Both sons are off school, my ex-wife is in India, and the Dad 2.0 Summit begins in 18 days.
Welcome to ArduWeek.
I won't sit here, in this chair I so seldom leave, and tell you this week will be as nuts as it could have been. Because it won't. I'll admit that, when Moxie told me she was going to Delhi during this week, this week of all weeks, the week when my kids would gleefully spend all their gloriously free time arguing who can make the loudest fart noise with the crook of his elbow, I indulged in a few Scooby-Dooble-takes. Every day I spend about four years on the phone. Verizon has called me twice and threatened: Upgrade or Die. And Niels Bohr once proved that conference calls and free-range children are an inherent physical paradox; I knew that a week on my own would be a Schrödinger's catastrophe.

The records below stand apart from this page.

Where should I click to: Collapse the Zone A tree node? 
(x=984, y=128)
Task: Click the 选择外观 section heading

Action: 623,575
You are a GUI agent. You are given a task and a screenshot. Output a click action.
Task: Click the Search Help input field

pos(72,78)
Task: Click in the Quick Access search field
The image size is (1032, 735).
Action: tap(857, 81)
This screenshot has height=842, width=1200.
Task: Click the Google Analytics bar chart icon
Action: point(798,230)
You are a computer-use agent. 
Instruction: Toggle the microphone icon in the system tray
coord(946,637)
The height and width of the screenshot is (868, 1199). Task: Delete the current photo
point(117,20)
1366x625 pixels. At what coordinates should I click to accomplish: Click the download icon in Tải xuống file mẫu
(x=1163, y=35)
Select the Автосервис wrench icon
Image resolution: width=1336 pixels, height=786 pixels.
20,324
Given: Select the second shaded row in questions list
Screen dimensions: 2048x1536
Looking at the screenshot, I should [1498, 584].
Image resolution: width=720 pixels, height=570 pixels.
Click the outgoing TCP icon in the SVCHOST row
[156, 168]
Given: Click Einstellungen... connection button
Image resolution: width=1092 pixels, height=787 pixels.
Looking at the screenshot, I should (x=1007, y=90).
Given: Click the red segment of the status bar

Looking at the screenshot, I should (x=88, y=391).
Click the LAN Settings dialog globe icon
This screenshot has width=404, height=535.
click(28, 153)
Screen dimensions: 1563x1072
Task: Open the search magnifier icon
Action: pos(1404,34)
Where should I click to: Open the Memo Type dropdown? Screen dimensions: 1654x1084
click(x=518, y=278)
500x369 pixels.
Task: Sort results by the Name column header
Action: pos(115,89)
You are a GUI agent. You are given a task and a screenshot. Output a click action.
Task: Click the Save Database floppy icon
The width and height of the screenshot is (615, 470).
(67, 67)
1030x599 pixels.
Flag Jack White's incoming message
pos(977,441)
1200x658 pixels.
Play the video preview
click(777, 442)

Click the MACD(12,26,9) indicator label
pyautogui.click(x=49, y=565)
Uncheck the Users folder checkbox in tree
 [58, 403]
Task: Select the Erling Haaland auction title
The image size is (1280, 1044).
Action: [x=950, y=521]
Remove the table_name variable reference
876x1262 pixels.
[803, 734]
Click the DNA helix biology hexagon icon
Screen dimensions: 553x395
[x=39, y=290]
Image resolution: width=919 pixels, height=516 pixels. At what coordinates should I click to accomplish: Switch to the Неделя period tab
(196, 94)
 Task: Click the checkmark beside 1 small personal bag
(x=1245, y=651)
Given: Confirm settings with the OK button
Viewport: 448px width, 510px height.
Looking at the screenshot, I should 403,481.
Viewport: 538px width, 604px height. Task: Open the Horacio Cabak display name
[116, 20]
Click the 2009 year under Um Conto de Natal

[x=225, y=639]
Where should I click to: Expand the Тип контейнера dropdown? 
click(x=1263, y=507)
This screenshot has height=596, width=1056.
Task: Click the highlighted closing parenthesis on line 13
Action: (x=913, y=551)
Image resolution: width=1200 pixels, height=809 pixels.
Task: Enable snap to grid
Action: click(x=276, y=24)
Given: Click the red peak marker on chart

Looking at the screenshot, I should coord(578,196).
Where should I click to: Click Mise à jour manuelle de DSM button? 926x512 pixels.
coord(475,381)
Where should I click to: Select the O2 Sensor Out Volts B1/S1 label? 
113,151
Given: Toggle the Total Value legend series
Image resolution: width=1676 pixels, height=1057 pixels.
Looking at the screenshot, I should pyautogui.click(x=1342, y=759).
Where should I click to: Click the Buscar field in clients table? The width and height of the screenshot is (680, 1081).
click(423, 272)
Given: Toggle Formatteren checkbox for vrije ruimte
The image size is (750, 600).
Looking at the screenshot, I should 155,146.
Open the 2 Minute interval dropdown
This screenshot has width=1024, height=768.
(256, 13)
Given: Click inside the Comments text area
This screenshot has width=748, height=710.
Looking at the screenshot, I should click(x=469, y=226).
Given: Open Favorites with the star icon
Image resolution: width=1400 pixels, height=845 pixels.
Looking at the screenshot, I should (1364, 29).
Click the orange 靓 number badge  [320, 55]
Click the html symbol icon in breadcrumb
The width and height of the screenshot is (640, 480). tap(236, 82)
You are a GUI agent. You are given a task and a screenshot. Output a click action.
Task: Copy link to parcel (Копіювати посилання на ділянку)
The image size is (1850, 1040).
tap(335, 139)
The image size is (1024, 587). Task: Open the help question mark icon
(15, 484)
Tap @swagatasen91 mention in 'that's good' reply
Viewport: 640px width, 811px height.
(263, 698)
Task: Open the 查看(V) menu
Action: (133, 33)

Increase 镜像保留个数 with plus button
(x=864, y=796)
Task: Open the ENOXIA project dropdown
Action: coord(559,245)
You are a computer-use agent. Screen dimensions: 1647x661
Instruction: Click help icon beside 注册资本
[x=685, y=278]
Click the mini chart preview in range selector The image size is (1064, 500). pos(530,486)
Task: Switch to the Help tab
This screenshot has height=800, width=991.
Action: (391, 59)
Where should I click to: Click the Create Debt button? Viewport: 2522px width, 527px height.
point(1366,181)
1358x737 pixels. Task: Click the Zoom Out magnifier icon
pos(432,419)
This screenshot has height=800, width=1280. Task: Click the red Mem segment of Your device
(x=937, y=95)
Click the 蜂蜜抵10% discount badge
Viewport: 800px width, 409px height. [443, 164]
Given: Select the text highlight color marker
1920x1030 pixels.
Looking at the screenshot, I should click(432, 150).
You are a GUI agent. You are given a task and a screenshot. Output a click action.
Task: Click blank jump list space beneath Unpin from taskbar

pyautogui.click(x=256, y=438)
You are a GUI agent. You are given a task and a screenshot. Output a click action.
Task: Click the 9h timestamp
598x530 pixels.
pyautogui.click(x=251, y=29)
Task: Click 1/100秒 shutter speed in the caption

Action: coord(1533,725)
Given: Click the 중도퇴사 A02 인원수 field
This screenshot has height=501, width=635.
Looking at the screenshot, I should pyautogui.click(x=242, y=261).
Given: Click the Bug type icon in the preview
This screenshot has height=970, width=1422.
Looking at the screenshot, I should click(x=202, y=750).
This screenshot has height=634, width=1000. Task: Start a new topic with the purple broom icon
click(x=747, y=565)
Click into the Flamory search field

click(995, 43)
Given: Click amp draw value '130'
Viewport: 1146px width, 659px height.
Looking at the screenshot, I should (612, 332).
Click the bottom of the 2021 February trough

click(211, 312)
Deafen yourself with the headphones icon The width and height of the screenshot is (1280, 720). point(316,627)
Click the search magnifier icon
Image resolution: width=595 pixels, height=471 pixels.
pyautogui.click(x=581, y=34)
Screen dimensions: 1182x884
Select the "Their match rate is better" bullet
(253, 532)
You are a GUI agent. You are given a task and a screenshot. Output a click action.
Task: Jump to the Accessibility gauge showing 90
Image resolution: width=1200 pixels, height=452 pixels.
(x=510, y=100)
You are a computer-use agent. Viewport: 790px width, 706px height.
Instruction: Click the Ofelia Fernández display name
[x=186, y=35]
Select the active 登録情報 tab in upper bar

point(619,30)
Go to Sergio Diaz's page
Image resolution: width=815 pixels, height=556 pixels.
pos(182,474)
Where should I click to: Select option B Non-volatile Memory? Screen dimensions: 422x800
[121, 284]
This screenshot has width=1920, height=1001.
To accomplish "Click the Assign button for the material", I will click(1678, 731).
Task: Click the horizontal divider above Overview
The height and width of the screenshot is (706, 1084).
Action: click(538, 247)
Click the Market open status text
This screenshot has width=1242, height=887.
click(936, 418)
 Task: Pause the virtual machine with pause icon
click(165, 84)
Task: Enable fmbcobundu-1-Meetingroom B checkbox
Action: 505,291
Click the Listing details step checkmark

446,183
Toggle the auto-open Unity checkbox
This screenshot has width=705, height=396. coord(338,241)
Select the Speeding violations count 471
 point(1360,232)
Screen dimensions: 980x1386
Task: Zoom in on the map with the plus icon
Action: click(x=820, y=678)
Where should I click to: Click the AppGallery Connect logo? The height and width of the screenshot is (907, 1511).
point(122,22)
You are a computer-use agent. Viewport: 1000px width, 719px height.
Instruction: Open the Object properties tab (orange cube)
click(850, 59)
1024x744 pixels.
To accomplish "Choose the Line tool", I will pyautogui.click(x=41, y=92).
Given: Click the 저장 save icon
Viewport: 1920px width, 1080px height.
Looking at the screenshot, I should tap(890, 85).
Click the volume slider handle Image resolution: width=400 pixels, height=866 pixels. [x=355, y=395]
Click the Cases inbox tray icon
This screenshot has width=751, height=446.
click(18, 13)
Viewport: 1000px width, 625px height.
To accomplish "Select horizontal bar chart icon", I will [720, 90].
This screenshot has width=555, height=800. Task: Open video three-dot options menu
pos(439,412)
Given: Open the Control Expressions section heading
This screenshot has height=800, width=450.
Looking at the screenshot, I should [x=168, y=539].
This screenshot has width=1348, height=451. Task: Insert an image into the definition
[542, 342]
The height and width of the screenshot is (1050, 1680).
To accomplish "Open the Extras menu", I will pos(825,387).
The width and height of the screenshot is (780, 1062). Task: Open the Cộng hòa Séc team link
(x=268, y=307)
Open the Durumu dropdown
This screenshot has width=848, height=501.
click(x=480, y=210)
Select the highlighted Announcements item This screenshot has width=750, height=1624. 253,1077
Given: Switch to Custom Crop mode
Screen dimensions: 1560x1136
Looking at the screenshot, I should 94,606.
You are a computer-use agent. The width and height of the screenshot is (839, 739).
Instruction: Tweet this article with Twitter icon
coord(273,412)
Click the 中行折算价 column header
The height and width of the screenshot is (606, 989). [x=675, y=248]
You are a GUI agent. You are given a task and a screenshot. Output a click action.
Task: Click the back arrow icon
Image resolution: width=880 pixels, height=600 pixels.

Enter: Grandma Jellyspoon.
On Monday, she and Robert will train westward to see family, who, I hear, will take him ice-fishing. We also found a day camp for TwoBert that 1) involves lots of outdoor ruggedry, 2) is remarkably affordable, and 3) didn't sell out three years ago.
There's been a lot going on, as always. TwoBert is learning to skate. Robert is writing graphic novels. And both competed in the Pinewood Derby. I really need to write about all this soon, before the details fade from my overtaxed brain. The good news is I have a stockpile of stuff to write about once I get the chance to take it up again in earnest.
This week, we'll see what happens. I'll be a single dad wrangling a single child and thinking a lot about single malt.